In the sciences, subsidy is often part of a grant, and a scientist typically pays to publish a paper with grant funding. Such grants are rare in the humanities and social sciences, although more and more universities are offering “subventions” to their authors to help defray the cost of publishing a book. Without subvention, scholarly books typically lose money. That does not make them lacking in worth.
What will be the fate of the humanities and social sciences — disciplines dedicated to the study of culture and society, individuals and nations — in higher education? How is Stanford weighing in on this urgent topic by announcing its proposed cuts?

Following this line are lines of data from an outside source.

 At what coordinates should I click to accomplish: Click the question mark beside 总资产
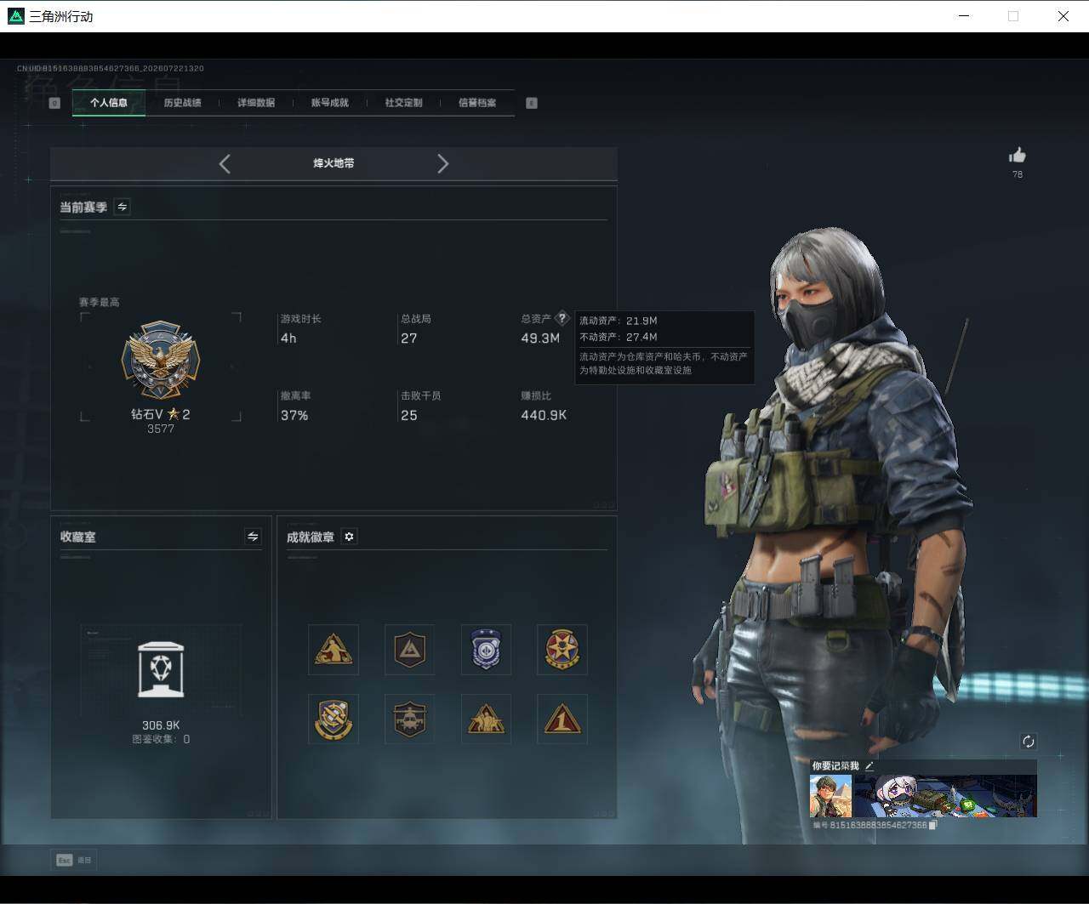562,318
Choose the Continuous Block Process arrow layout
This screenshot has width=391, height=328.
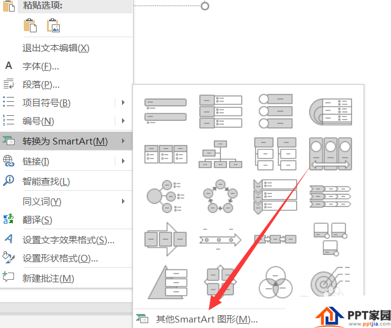(x=165, y=239)
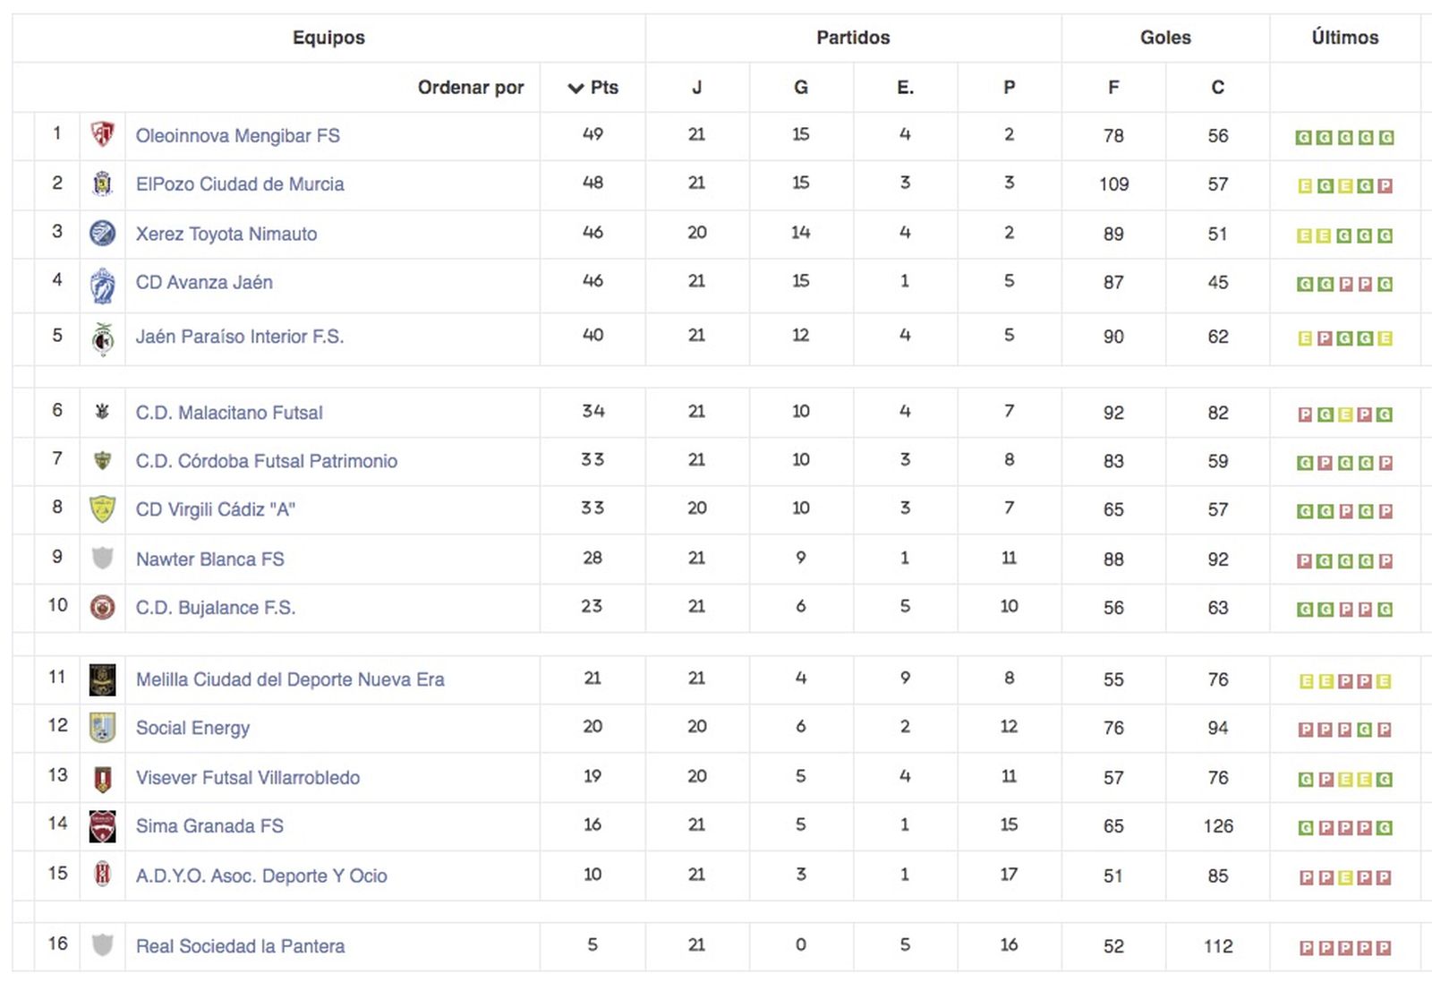Open the Real Sociedad la Pantera link
This screenshot has width=1432, height=982.
[x=240, y=946]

Technology by technologists for technologists, with no regard for the human and social implications, is what has brought the world to a fraught and morally vexed place. Ironically, among the many fields Stanford University Press publishes are legal studies and security studies. Given the state of our world and the role of monopolistic, global, invasive, and irresponsible surveillance and communications technologies in that world, Stanford’s decision is not just symbolic; it is irresponsible and even dystopian.
ADVERTISEMENT
If this decision is the cost of being the educational center of Silicon Valley, then in the process of becoming one of our wealthiest universities, Stanford has sold its soul.